What is meant by the radian
A precise measure of angle that uses the inherent properties of a circle - its radius- to approximate angles
What is one Radian equal to in degrees
57.3 Degrees
What is one radian equal to in terms of its arc length and radius
One radian is equal to the ratio between a circles circumference and its radius
What is the equation for arc length in radians
s = θr
s - arc length
θ - angle
r - radius
What is the equation of radians in terms of degrees
radians = degrees x π/180
What is the equation for degress in terms of radians
degrees = radians x 180/π
What is meant by angular velocity
The change in angle of a body in circular motion per unit time
What is meant by Time period
The time taken for an object in circular motion to complete one oscillaltion
What is meant by Frequency
The number of oscillations an object in circular motion completes per unit time
Give the base equation for angular velocity
ω = θ/t
ω - angular velocity
θ - angle progression
t - time
Give the equation for angular velcocity for a full oscillation
ω = 2π/T
ω - angular velocity
T - time period
Give the equation for angular velocity including frequency and derive it
ω = 2π/T
T = 1/f
ω = 2πf
Explain ω = 2πf conceptually
ω, is the number of radians per unit time, 2π is the number of radians in one oscillation, f is the number of oscillations per unit time, therefore 2πf, is the total number of radians in the number of oscilaltions per unit time.

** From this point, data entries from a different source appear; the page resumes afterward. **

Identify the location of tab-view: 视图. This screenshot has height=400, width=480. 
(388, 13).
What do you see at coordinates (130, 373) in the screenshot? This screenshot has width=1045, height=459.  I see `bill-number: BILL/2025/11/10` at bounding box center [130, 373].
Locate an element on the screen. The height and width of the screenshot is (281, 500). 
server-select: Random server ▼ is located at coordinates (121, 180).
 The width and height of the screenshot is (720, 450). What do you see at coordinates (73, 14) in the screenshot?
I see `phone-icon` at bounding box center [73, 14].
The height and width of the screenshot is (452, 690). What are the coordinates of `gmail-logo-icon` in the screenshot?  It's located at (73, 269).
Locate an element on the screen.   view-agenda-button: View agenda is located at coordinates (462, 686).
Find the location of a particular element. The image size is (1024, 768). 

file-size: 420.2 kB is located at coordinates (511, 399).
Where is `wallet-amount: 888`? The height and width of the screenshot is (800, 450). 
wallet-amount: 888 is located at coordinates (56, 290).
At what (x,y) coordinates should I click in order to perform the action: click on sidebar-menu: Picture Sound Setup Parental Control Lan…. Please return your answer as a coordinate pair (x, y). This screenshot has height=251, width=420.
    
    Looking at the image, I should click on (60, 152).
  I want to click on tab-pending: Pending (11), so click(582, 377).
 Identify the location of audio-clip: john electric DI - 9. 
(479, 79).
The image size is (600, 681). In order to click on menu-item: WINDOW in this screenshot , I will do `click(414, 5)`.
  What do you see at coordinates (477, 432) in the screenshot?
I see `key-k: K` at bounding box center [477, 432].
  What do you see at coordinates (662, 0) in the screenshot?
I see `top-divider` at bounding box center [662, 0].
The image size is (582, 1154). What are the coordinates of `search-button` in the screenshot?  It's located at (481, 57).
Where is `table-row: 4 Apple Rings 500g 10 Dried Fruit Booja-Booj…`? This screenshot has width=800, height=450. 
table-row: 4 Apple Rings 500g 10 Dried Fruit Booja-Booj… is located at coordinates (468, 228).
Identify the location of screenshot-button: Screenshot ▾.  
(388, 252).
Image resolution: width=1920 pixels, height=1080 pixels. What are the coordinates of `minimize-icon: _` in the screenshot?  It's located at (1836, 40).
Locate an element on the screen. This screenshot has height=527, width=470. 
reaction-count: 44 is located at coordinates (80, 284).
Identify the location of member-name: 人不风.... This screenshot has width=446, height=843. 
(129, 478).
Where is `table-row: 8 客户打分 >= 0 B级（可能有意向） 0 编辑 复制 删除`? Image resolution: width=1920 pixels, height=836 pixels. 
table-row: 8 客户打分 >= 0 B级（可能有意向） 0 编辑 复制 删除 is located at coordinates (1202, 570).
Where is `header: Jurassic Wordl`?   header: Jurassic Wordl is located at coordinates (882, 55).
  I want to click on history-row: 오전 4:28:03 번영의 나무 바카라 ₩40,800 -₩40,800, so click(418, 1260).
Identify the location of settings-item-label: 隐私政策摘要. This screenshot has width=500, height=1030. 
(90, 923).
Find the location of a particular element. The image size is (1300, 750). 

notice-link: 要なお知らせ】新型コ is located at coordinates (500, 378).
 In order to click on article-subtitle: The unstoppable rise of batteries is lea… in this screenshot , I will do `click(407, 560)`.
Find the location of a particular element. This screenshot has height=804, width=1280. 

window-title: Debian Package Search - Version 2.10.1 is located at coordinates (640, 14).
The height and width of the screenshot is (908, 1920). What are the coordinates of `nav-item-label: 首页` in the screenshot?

What is the unit for angular velocity
rad s⁻¹
What is meant by linear speed
The distance travelled per unit time
Give the equation for linear speed
v = s/t
If two objects in circular motion, about the same point, are in sync but have different radii descirbe fully, their:
- Angular Velocity
- Linear Velocity
Both objects have the same angular velocity as they start and finish their oscillations at the same time. However, they have different linear velocities, the one with the greater circumference and therfore radius will have a greater linear velocity as it must cover a greater distance in the same time to be in sync with the one with the smaller radius
For constant speed in a circular motion what factors affect linear speed
- Radial Length, the greater the radius for the, for a constant speed, the particle must travel a greater distance in the same time, meaning v ∝ r
- Angular Velocity, The greater the angle progression per unit time, the grater the distance through the circle travelled per unit time, meaning v ∝ ω
What is the equation linking angular and linear velocity
v = rω
Derive v = rω
s = θr
DIFFERENTIATE WITH RESPECT TO t:
ds/dt = d/dt (θr)
FACTOR R:
ds/dt = r(dθ/dt)
SUBSTITUTE
ds/dt = v
dθ/dt = ω
v = rω